What to work on: Copy exactly the lines from the one containing "You are a computer-use" through the last line of the records below, including both, and leave out any pictures.

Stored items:
^^^^^^^^^^^^^^^^

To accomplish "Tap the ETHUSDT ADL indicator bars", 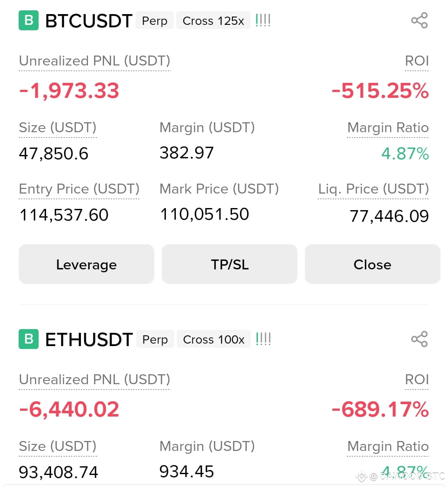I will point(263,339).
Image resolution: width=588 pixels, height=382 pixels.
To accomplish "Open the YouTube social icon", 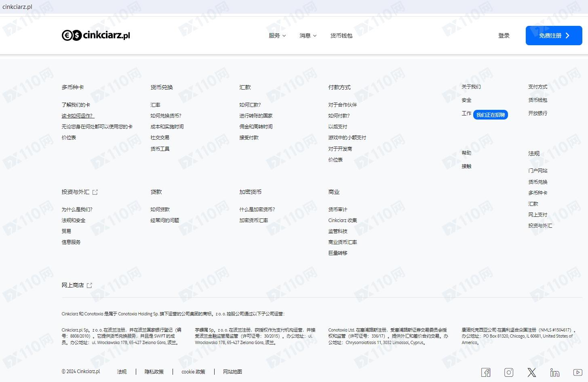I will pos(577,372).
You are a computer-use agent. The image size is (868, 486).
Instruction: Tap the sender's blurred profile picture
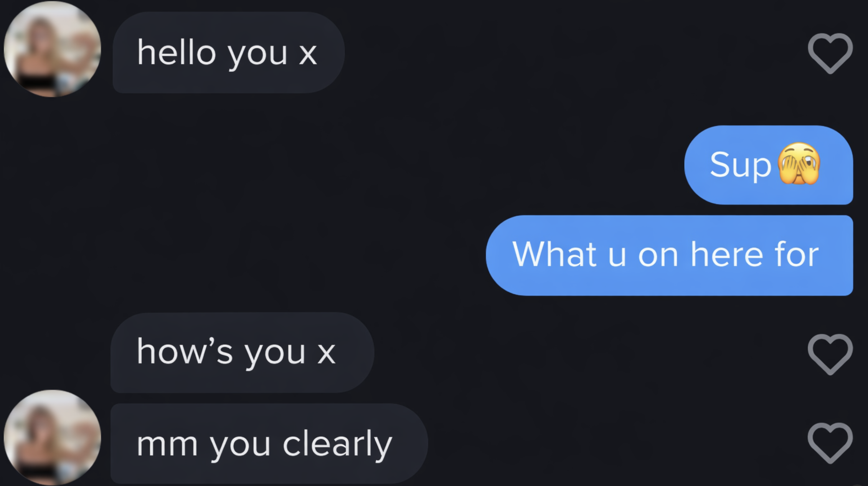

^^^^^^^^^^^^^^^^

Your response:
You are a computer-use agent. The image size is (868, 486).
Instruction: Tap the sender's blurred profile picture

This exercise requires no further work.